**WORK TO BE COMPLETED:**
Once the line containing "Select Geräte in sidebar" is found in the data below, output that line and every line after it through the last, unchanged and with nothing else.

**DATA SUPPLIED:**
- - -

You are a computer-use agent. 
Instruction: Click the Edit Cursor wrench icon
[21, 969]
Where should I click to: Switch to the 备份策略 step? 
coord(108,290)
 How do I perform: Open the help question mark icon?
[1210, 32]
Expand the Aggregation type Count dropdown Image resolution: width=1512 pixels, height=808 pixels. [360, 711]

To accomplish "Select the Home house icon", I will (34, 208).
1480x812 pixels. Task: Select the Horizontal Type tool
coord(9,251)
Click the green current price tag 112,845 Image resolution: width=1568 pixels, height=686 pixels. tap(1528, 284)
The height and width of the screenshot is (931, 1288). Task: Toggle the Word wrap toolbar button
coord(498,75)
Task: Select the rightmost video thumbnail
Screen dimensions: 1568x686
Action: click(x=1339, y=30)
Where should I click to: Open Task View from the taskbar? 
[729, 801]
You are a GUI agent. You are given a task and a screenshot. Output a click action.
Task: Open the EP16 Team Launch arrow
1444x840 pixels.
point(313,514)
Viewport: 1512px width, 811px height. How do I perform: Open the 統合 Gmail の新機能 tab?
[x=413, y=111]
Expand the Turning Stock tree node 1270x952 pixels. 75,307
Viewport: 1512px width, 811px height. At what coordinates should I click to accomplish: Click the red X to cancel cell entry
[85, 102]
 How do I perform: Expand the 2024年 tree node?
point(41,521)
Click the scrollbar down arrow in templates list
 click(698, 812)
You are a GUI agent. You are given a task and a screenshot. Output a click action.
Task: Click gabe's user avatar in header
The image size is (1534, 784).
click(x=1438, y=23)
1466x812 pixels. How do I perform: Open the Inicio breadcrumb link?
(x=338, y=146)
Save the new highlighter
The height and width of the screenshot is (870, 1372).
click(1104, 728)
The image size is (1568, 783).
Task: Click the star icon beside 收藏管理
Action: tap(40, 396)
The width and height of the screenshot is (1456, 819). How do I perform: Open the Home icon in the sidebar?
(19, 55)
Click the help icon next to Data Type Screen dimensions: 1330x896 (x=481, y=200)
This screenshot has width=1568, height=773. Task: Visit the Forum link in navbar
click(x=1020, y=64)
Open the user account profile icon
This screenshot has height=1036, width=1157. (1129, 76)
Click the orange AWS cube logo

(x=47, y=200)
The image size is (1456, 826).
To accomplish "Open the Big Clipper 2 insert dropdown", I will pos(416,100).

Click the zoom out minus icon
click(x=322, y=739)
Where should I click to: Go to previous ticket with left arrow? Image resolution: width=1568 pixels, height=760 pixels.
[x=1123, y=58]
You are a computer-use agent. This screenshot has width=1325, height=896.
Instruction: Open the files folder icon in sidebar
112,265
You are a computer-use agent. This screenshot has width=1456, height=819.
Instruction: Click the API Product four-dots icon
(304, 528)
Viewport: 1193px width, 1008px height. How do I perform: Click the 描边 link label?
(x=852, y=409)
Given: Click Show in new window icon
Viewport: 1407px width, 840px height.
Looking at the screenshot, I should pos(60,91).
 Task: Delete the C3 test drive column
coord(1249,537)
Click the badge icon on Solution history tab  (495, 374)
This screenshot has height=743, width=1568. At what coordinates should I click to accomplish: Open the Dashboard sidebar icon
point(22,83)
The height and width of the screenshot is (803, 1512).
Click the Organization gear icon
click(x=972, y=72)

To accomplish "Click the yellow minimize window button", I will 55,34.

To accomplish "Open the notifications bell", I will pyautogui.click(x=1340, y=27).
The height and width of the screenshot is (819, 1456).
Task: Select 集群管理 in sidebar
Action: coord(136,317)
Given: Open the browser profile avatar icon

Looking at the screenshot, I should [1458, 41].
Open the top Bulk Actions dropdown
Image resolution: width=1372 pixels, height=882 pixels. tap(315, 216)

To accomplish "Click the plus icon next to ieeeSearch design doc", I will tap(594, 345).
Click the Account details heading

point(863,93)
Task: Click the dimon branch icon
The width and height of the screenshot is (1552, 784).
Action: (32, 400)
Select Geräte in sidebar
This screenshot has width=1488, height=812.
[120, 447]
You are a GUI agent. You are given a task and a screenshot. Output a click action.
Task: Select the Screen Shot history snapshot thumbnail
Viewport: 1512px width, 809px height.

- - -

**SOLUTION TO THIS PROBLEM:**
Select Geräte in sidebar
This screenshot has width=1488, height=812.
[120, 447]
You are a GUI agent. You are given a task and a screenshot. Output a click action.
Task: Select the Screen Shot history snapshot thumbnail
Viewport: 1512px width, 809px height.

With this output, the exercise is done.